Na Henri krijgt Lin een relatie met de goedgemanierde, gecultiveerde Jelmer Halbertsma. Deze relatie loopt stuk omdat Lin zich nog altijd aangetrokken voelt tot Henri, met wie ze Jelmer bedriegt. En Jelmer blijkt eigenlijk ook gewoon uit een te elitair milieu afkomstig te zijn voor de dochter van een autohandelaar. Dus zoekt Lin opnieuw beschutting bij Henri, die ze uiteindelijk, zo ervaart de lezer weer via Jelmer, zal vermoorden. Oek de Jong zei zelf in een interview dat de van haar familie vervreemde Lin een typisch kind van deze tijd is, omdat het eeuwenoude idee van de levenslange familiale geborgenheid langzamerhand aan het verdwijnen is. Een interessant gegeven, en niet toevallig behoort een dialoog tussen Lin en haar enige zus Emma tot de meest geslaagde van het boek. ‘Hoe is het?’, vraagt Lin aan haar zus op een feestje van de familie Halbertsma. ‘We hebben ons hélemaal gek gezocht om hier te komen,’ zegt Emma. Lin antwoordt: ‘Ja, wat vervelend zeg.’ Deze nietszeggende dialoog is een van de weinige realistische gesprekken in Hokwerda's kind.

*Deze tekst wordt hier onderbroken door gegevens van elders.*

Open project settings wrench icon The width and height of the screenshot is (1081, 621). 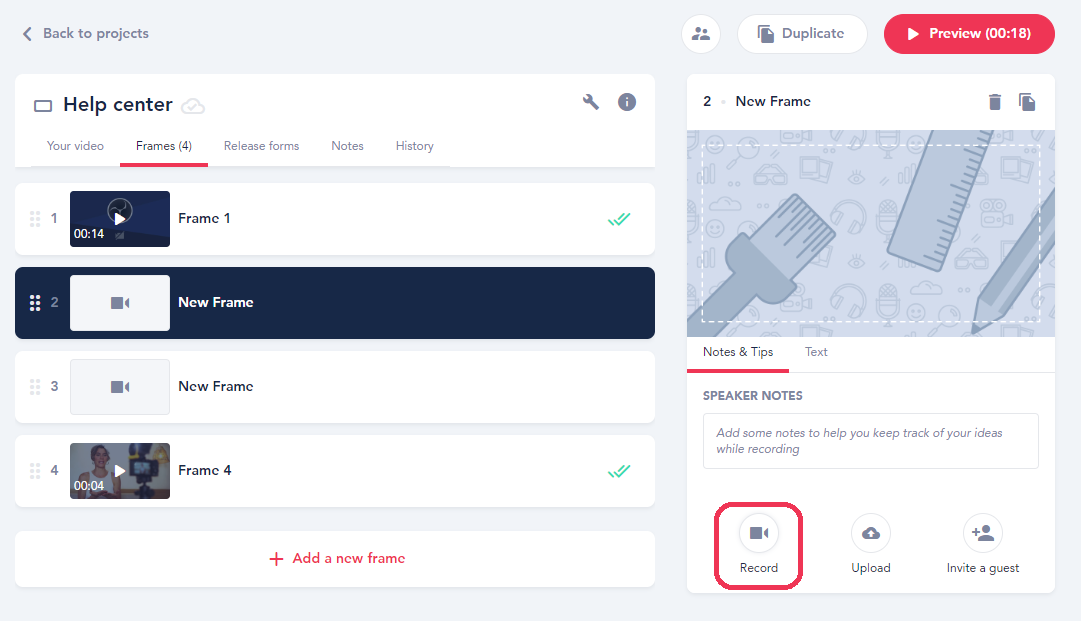coord(591,101)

Over de schrijfkwaliteiten van Oek de Jong mag veel lovends geschreven zijn, consensus over zijn talent bestaat er nog niet. Weliswaar schreef Erwin Mortier in De Morgen over de ‘stilistische beheersing’ van De Jong, had Onno Blom het in De Standaard overeen ‘sensitieve stijl’, prees Hans Goedkoop in NRC Handelsblad de rijkgescjiakeerde en toch niet ijdele taal en was ook Jeroen Overstijns in de Financieel-Economische Tijd vol lof, toch noemde Arjan Peters in de Volkskrant de stijl van De Jong stroef, humorloos en ouwelijk. En ge- | |
| |
lijk had hij. Dat blijkt bijvoorbeeld uit de manier waarop De Jong schrijft dat Lin graag aandacht krijgt van een man die ze op morele gronden afkeurt: ‘En zo ontstond de figuur dat ze een man verafschuwde, omdat hij zijn vrouw bedroog, en er tegelijkertijd naar verlangde en zich er zelfs voor inspande dat deze man, die buiten zijn restaurant niets voor haar betekende, haar weer galant en vriendschappelijk en voor ieder zichtbaar zou begroeten.’ Gekromde tenen leveren ook de frases op die De Jong tussen aanhalingstekens zet, alsof hij de lezer wil zeggen dat deze cliché's niet uit zijn pen vloeiden, maar werkelijk uit de mond van Lin afkomstig zijn: ‘Voor Lin was dit het moment waarop ze weer “bij elkaar kwamen.”’ Of: ‘Maar Lin wilde dit “nooit meer” en ze zei het hem meteen, terwijl ze hurkte bij het windscherm en deed of ze iets zocht.’ En wat te denken van: ‘Ze leefde dan alweer “in een heel ander gevoel” en verwonderde zich erover [...]’ Ronduit pathetisch wordt de schrijver als hij woorden wil benadrukken door ze te cursiveren: ‘en die middag was het een rumoerigheid die haar opwond, die woeling van de stad, waarin nu ook haar leven woelde en ze volop bestond.’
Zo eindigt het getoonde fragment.